I’m tracking for a few weeks (I hope) in part because I want to look at what I’m eating to help myself make better choices – in the sense of getting more fruits and veggies, more whole grains.  But I do not want to deny myself the pleasures of food.  Eating is not a bad thing.  There is nothing shameful about enjoying a cheeseburger and onion rings or a brownie or a scoop of ice cream or a beer.

I want to make sure I remember that, because the worse I feel about the food I eat, the more I eat.  I can train myself to see the veggies in the forest of carbs, but I cannot train myself not to enjoy decadence.  I can just control how often I do so and how much I indulge.

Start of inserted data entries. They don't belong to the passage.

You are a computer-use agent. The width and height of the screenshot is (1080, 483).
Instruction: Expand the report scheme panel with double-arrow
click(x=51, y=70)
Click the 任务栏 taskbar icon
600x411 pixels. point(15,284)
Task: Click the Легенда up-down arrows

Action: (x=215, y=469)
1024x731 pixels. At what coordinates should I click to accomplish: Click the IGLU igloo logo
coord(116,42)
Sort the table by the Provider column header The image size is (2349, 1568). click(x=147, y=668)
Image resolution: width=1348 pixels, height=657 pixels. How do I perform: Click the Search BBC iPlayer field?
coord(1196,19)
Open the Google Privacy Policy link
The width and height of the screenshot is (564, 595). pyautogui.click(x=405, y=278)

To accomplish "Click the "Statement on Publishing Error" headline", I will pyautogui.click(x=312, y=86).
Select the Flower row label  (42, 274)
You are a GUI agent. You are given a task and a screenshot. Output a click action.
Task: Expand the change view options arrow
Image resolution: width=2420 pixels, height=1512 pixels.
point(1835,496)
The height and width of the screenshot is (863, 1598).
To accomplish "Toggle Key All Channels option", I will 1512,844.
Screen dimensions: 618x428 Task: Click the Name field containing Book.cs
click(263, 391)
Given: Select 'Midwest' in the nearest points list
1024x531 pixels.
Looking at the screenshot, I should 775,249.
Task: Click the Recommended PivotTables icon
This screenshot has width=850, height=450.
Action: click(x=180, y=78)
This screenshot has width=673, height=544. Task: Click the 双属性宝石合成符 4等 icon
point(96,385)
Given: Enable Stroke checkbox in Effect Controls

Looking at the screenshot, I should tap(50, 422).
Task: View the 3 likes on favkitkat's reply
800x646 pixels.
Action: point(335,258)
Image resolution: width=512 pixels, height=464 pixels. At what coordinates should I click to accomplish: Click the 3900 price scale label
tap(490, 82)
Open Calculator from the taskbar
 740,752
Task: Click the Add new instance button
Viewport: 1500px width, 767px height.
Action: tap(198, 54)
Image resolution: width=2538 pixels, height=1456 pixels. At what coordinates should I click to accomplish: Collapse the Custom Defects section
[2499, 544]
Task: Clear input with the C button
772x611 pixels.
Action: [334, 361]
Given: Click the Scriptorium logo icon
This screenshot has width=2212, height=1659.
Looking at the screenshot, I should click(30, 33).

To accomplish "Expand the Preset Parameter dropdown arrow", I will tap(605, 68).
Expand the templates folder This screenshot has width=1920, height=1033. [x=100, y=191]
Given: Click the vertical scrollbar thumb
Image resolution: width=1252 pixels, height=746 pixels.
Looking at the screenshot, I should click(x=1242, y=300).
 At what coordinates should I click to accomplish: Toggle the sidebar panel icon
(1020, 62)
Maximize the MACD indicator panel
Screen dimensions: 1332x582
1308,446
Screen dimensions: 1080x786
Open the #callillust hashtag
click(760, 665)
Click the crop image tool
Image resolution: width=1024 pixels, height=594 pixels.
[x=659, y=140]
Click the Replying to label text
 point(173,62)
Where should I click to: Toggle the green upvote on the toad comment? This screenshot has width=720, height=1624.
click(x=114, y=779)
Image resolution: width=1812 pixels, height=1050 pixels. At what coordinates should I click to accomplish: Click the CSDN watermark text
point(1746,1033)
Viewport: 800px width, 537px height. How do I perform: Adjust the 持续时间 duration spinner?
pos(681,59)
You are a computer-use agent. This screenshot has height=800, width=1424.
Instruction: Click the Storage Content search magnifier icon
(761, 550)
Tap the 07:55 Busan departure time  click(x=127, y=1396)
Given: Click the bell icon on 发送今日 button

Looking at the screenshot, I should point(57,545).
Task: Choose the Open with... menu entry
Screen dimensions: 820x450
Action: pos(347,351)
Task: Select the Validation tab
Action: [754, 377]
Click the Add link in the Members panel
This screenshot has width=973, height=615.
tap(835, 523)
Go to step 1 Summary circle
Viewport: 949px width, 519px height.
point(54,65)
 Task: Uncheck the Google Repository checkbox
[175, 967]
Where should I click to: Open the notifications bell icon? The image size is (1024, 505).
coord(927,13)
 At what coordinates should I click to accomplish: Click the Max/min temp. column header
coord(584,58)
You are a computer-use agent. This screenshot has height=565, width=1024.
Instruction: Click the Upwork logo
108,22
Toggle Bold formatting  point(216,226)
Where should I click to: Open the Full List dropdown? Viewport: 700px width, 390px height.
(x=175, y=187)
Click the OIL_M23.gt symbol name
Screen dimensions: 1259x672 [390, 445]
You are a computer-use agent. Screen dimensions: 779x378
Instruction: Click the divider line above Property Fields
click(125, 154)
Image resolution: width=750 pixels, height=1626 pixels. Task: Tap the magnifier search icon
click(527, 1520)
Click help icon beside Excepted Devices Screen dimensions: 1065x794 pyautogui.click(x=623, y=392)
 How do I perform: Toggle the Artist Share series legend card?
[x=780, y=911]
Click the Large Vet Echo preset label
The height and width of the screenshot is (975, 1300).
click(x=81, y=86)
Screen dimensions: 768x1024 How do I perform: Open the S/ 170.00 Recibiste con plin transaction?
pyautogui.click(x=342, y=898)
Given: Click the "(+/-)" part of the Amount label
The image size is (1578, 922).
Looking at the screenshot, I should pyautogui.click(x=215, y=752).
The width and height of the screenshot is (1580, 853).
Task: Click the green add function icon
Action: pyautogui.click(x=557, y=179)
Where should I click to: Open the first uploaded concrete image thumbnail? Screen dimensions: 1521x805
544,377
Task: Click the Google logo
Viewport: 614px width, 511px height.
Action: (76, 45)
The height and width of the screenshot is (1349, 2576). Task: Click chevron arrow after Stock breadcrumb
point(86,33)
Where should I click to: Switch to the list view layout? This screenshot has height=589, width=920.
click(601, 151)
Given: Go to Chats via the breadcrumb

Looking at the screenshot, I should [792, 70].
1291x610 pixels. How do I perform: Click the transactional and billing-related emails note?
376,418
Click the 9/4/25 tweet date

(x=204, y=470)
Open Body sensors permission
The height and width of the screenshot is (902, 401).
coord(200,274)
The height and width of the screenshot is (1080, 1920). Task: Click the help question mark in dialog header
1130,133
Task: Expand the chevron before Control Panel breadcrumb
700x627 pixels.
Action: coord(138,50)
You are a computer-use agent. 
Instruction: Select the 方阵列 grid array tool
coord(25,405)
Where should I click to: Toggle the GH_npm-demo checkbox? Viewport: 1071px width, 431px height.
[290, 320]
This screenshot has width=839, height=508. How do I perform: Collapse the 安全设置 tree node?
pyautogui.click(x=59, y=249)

So, a list of things to remember:
1. There is nothing bad/naughty/disgusting about enjoying food.
2. I feel better when I eat better and do not over indulge.
3. I enjoy food more when I take charge of choosing and creating it.
4. I feel better physically when I exercisee regularly.
5. Exercise does not have to be a chore.
6. Food /=guilt.

So, going to try to track my food here for a bit.  I’ve tried The Daily Plate, but end up getting derailed as soon as I actually try to cook something that’s not from a box or eat somewhere that’s not a chain restaurant.  Shockingly, they don’t have the nutritional values for my father’s prochutto mashed potatoes and I probably wouldn’t want to see them if they did.

But, I also know that if I don’t try to track this somehow, I’m going to keep on eating more than I want to, or thinking that I’m doing better than I am.  Since part of what I want to do is make better choices, here goes:

Morning:
lots-o-coffee with light egg nog
two pieces blueberry/acai berry toast with B&B and swiss cheese
two clemtines
lots of water
1 small cookie

Lunchish:
1 small 80 cal tuna salad cup
10 ritz crackers
1 stick cheese
2 squares lindt chili dark chocolate
lots of water
small liquid yogurt

Afternoon snack:
cheaters mocha – small coffee with extra water, hot chocolate mix and 2 Irish cream creamers
more water

Dinner…oh lord.  Shall we just stipulate that today was not a great day?
Three McDonalds small cheeseburgers
Large handful fries (probably less than a small)
1 hard cider
1 rice pudding cup (a couple hours later)

Ugh.

On the water tip – I got a Sigg water bottle for Christmas and have been trying to keep it full – I fill it up while I’m getting my first morning coffee and just keep at it – to the point where it might actually be giving me headaches, which baffles me.

So, yeah.  Accountability, yes.  Also, I shuold exercize, but I feel to completely exhausted.  Sigh.